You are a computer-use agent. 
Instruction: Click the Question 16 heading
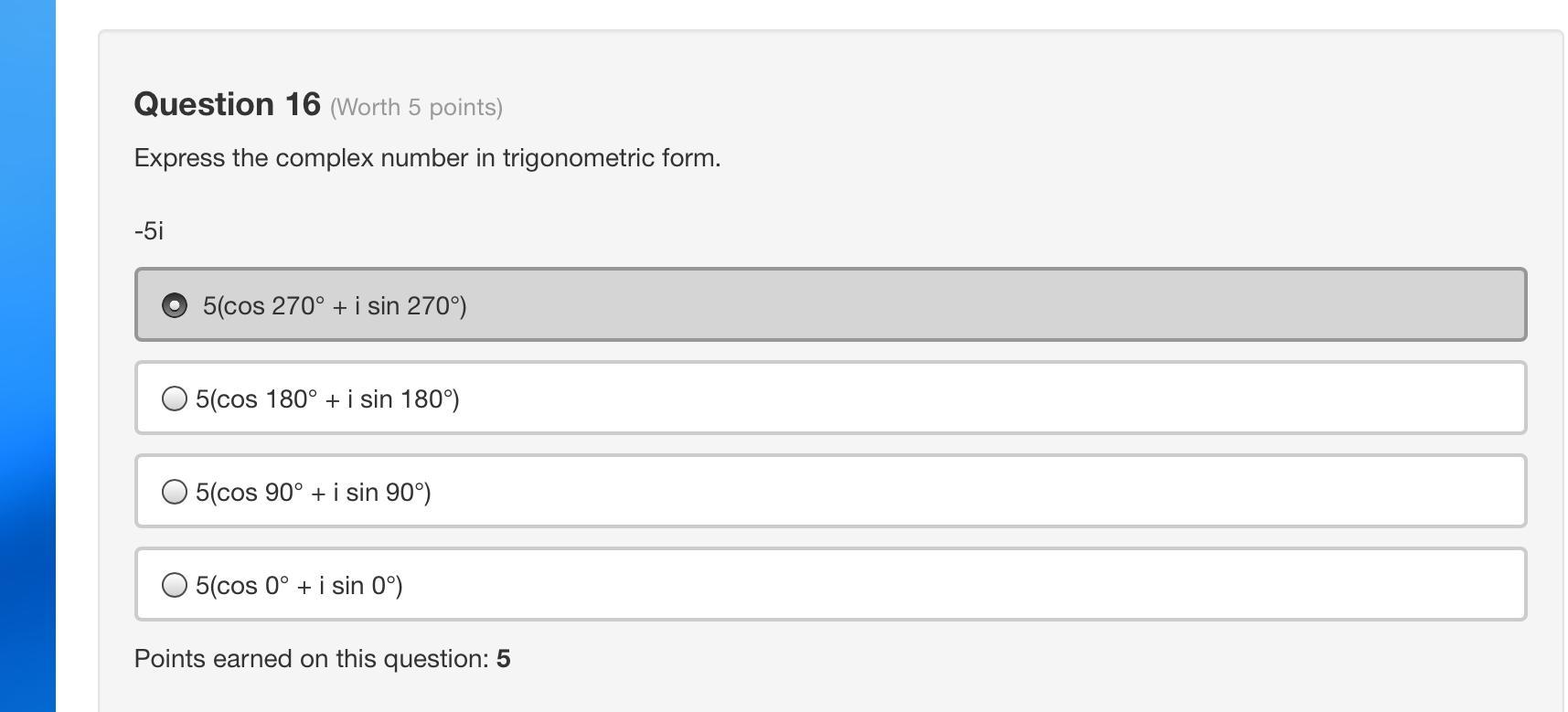[x=227, y=104]
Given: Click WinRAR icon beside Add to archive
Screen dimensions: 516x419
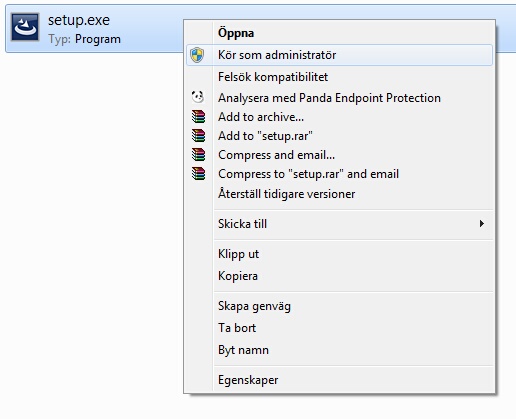Looking at the screenshot, I should (198, 117).
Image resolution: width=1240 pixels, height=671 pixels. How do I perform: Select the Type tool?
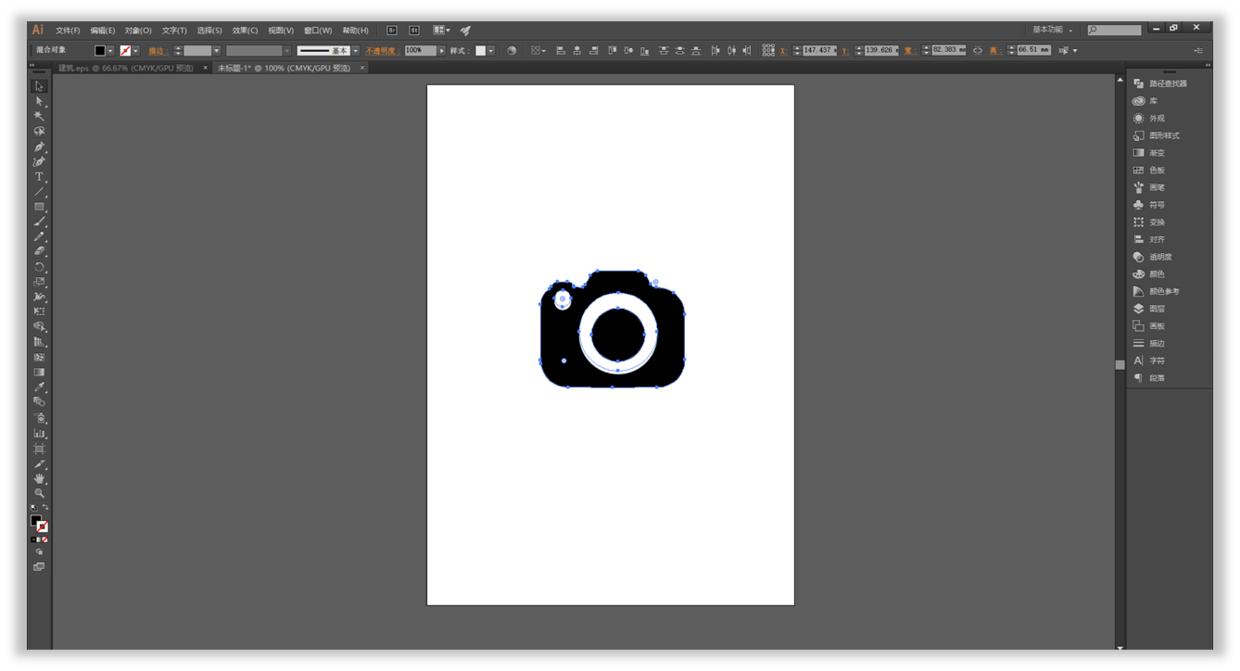pos(39,176)
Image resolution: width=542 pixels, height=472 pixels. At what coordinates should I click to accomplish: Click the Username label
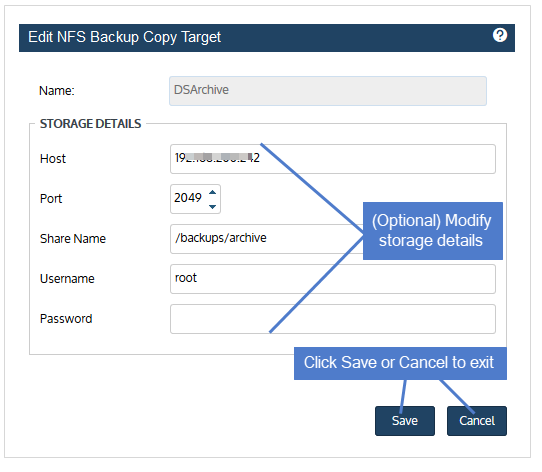click(x=67, y=279)
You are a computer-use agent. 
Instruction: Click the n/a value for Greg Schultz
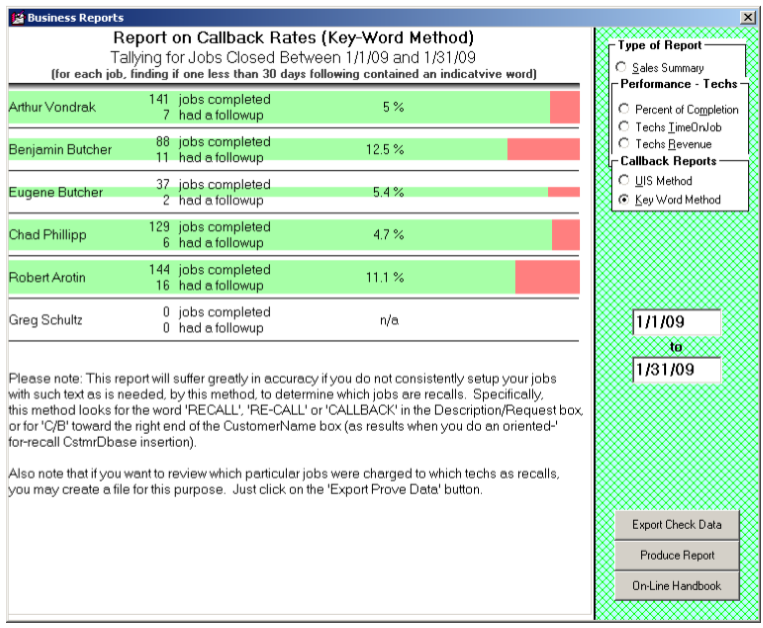[x=389, y=320]
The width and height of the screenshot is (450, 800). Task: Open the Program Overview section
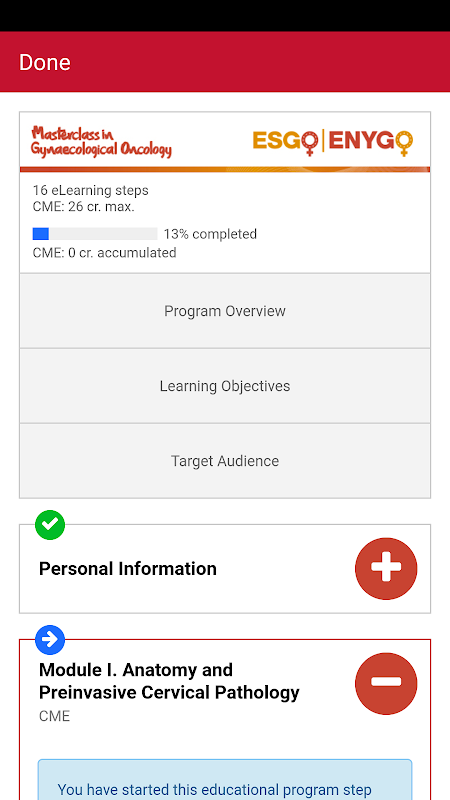pyautogui.click(x=225, y=311)

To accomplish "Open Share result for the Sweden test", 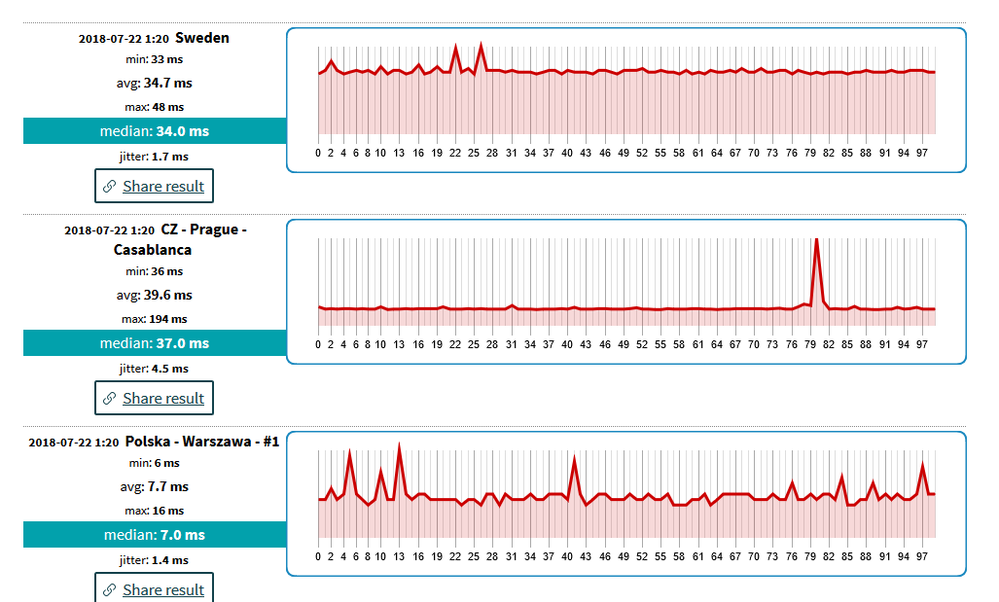I will pos(154,186).
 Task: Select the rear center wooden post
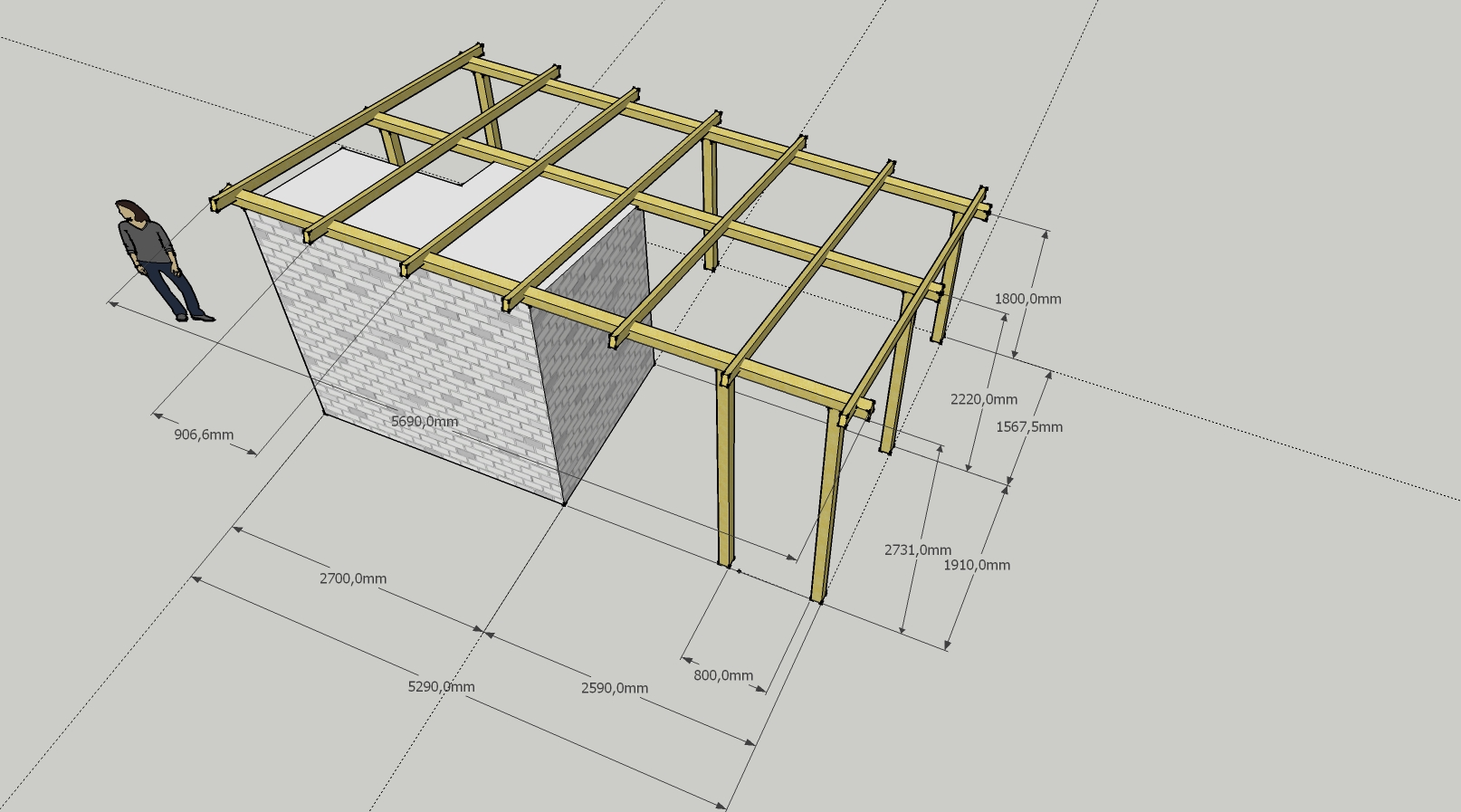point(709,205)
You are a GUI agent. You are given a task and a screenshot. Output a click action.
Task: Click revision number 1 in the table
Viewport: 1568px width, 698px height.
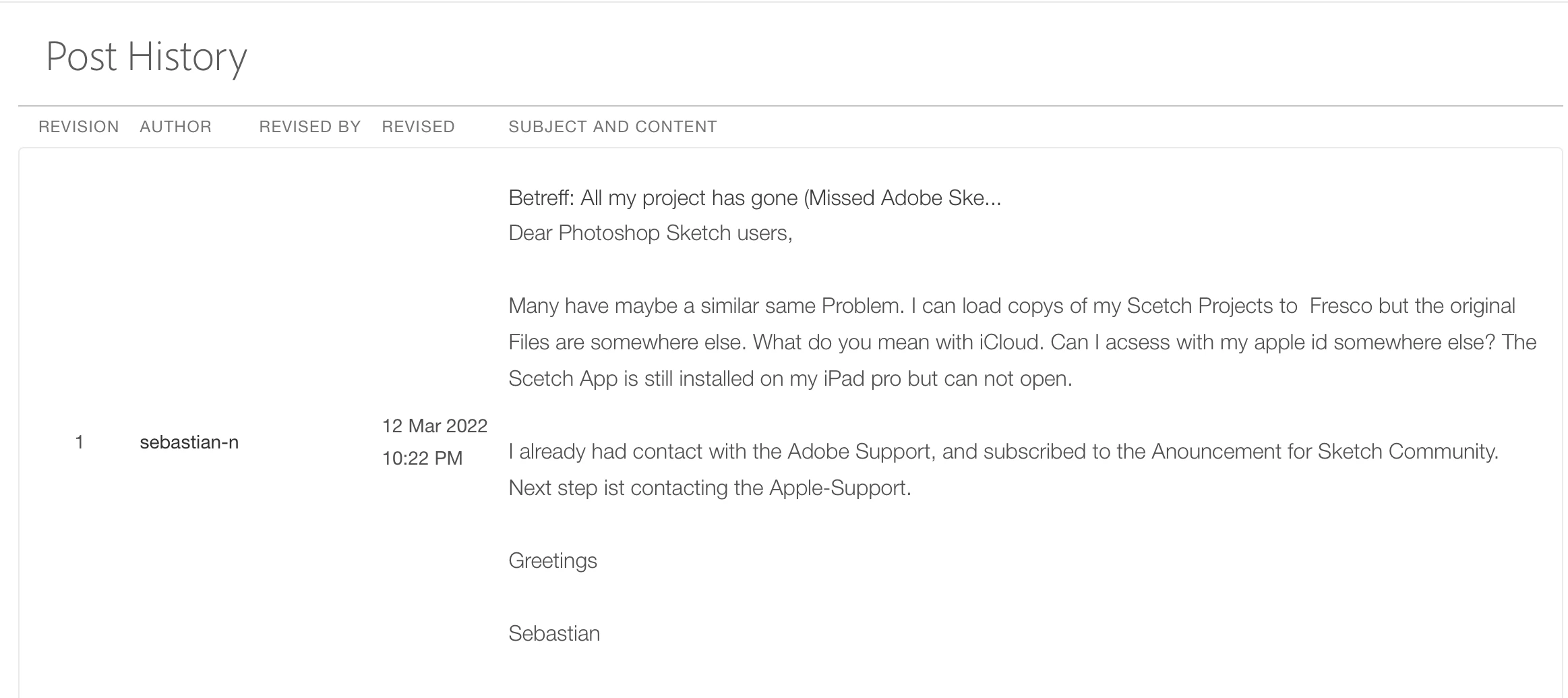[x=80, y=442]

- _AIM OF THE EXERCISE_:
Only the lines from the one containing "Task: Select the rear center wooden post" through the end of the data above are to be output, exactly and without pictures.

- _FINAL ANSWER_:
 Task: Select the rear center wooden post
point(709,205)
You are a GUI agent. You are given a task and a screenshot. Output a click action.
Task: Click revision number 1 in the table
Viewport: 1568px width, 698px height.
[x=80, y=442]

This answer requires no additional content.